The corona pandemic illustrates with alarming clarity what a 'global issue' can mean in the worst case; namely, the spread of a dangerous infectious disease that transcends all political and geographical boundaries, the like of which has not threatened humanity on this scale for many decades.
The fact that major global challenges exist, and that these can only be overcome by working together in a concerted way, prompted the Foundation to give new impetus to its international funding as early as autumn 2017: It did so under the umbrella of the funding initiative Global Issues – Integrating Different Perspectives with its thematic calls for proposals. Dr. Adelheid Wessler, leader of the 'International' funding team, explains the goals being pursued by the Foundation and its funding partners and how the initiative is structured.
It was of course not at all foreseeable that the call titled 'Mobility – Global Medicine and Health Research' in the context of 'Global Issues' would become so dramatically more topical. What was it that prompted the call?
Adelheid Wessler: The basic idea was that the exploding mobility of people, whether for tourism or economic reasons or involuntarily through displacement and people seeking refuge, brings with it enormous challenges but also opportunities for the health systems in the affected countries. We are experiencing all too clearly how Covid-19, due to global interdependencies, is spreading rapidly throughout the world – with sometimes quite disastrous local effects.

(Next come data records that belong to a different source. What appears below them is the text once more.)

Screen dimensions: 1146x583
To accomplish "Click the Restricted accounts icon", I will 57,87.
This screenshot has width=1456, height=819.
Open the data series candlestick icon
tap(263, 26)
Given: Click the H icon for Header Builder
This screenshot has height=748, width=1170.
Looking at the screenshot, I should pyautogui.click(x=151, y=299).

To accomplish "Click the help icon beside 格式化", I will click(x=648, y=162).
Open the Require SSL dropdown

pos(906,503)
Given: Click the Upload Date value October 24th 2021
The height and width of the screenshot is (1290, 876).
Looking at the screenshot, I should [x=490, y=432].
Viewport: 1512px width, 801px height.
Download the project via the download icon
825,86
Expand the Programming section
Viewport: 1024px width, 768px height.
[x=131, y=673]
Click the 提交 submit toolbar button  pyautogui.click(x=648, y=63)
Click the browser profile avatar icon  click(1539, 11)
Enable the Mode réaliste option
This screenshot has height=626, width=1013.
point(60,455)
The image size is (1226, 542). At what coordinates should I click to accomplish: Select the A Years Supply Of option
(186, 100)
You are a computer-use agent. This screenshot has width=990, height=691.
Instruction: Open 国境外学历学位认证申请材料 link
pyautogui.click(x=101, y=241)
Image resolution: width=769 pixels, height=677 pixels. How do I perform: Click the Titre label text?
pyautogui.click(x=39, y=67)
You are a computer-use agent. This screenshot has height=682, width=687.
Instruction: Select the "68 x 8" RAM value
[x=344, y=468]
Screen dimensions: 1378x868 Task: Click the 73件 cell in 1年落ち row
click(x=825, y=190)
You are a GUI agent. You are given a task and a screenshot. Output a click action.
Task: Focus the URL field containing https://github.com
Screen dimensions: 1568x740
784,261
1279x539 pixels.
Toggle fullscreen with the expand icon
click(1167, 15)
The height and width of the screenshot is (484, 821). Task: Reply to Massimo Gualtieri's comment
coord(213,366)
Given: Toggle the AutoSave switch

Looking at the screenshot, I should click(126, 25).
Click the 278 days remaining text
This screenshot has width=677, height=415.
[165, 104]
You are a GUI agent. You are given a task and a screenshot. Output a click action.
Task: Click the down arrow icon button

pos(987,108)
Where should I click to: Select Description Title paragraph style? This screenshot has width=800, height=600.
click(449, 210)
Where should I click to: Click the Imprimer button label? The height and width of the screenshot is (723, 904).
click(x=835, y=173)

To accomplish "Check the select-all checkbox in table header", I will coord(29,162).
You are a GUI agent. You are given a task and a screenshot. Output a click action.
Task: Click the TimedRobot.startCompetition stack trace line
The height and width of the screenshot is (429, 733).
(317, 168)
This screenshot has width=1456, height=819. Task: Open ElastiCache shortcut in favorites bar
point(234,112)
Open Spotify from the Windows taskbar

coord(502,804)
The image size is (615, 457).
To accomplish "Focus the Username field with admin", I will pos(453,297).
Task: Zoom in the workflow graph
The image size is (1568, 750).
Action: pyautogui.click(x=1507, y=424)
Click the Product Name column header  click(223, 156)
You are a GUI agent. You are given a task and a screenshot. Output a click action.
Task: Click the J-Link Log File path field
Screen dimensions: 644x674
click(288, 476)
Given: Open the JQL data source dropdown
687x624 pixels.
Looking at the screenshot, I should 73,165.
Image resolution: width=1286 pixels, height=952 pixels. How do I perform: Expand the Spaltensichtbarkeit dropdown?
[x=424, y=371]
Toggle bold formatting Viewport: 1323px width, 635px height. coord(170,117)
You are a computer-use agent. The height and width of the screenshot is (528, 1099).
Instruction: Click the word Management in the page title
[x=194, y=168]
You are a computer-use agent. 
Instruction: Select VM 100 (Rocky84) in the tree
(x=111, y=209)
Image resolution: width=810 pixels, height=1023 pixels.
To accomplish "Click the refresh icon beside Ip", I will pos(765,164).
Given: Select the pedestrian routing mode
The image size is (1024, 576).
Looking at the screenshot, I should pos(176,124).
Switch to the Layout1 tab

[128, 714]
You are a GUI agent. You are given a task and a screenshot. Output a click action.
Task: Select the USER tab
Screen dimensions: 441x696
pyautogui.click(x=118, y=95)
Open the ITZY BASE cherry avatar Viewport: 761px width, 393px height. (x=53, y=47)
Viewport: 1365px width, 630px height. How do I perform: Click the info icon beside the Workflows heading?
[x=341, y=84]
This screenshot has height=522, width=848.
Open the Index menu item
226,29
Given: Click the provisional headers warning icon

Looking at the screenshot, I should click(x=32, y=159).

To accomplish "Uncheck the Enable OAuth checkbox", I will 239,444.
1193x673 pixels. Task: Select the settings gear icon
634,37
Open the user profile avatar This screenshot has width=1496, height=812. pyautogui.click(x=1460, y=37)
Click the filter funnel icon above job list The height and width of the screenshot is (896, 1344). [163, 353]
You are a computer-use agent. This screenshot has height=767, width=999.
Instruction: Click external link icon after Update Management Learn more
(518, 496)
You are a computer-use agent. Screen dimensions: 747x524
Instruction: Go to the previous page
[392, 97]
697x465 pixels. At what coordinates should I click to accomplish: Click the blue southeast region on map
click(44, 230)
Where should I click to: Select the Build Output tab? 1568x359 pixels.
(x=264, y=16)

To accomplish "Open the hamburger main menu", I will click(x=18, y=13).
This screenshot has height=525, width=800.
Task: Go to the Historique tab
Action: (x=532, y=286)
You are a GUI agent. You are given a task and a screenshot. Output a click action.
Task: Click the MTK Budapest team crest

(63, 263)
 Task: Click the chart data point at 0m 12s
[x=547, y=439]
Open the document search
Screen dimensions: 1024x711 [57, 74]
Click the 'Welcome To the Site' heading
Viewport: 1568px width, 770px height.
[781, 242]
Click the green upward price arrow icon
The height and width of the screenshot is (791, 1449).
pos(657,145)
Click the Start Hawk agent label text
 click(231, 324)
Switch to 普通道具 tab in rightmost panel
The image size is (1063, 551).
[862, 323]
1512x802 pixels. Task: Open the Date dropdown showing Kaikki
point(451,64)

The idea behind this specific call was born in collaboration between us and three other major European foundations: Wellcome in the UK, the Novo Nordisk Foundation in Denmark, and the La Caixa Foundation in Spain. We want to support projects that examine the impact of mobility on the health of local and mobile populations as well as on different health systems from different perspectives. The proposed solutions should of course be sustainable.